Saturday, April 3, 2010

Pro-GMO chemical polluter becomes Obama’s ag trade negotiator

Posted by sakerfa on April 2, 2010


Islam Siddiqui on the right.

(PeoplesVoice) – Despite declining bee and butterfly populations from agricultural chemicals, on Saturday the US Senate approved President Barack Obama’s nomination for chief agricultural negotiator in the Office of the U.S. Trade Representative, Monsanto lobbyist Islam Siddiqui.
“Dr. Siddiqui’s confirmation is a step backward,” said Tierra Curry, a scientist at the Center for Biological Diversity (the “Center”). “His appointment ensures the perpetuation of pesticide- and fossil-fuel-intensive policies, which undermine global food security and imperil public health and wildlife.”

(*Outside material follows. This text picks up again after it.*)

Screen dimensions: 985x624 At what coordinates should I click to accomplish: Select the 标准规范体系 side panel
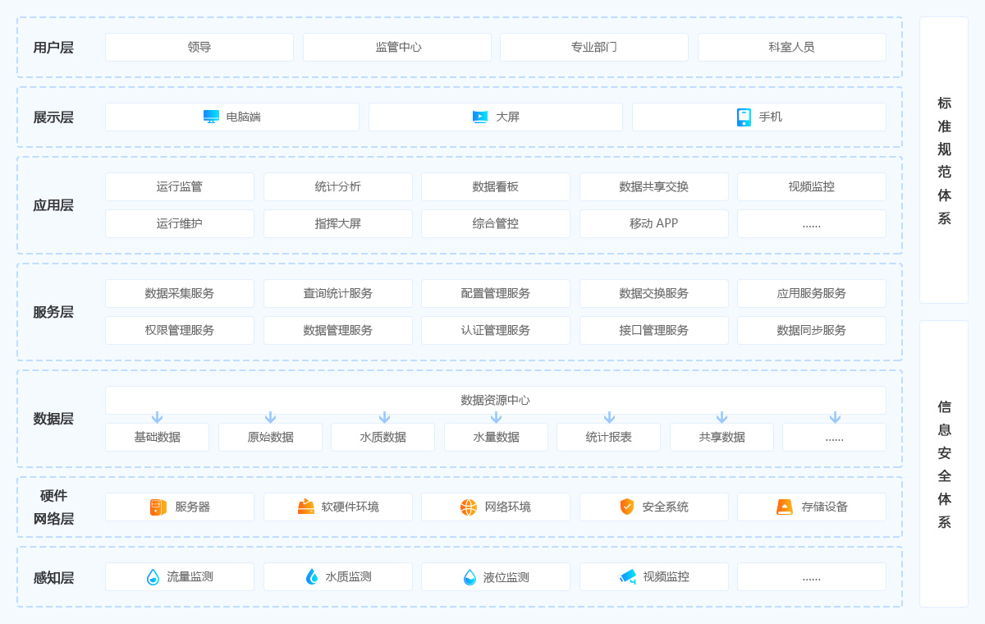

As undersecretary for marketing and regulatory programs at the U.S. Department of Agriculture, Siddiqui oversaw the development of the first national organic labeling standards, which allowed sewage sludge-fertilized, genetically modified, and irradiated food to be labeled as organic, reports the Center. After a nationwide campaign spearheaded by the Organic Consumers Association (OCA) in which the USDA was deluged with 280,000 irate letters and emails, Siddiqui, Monsanto, and the USDA backed off.


Apparently to no avail.

Siddiqui is a former pesticide lobbyist and is currently vice president of science and regulatory affairs at CropLife America, a biotech and pesticide trade group that lobbies to weaken environmental laws. He takes the absurd position that pesticides are not pollutants because they’re not intended to be pollutants.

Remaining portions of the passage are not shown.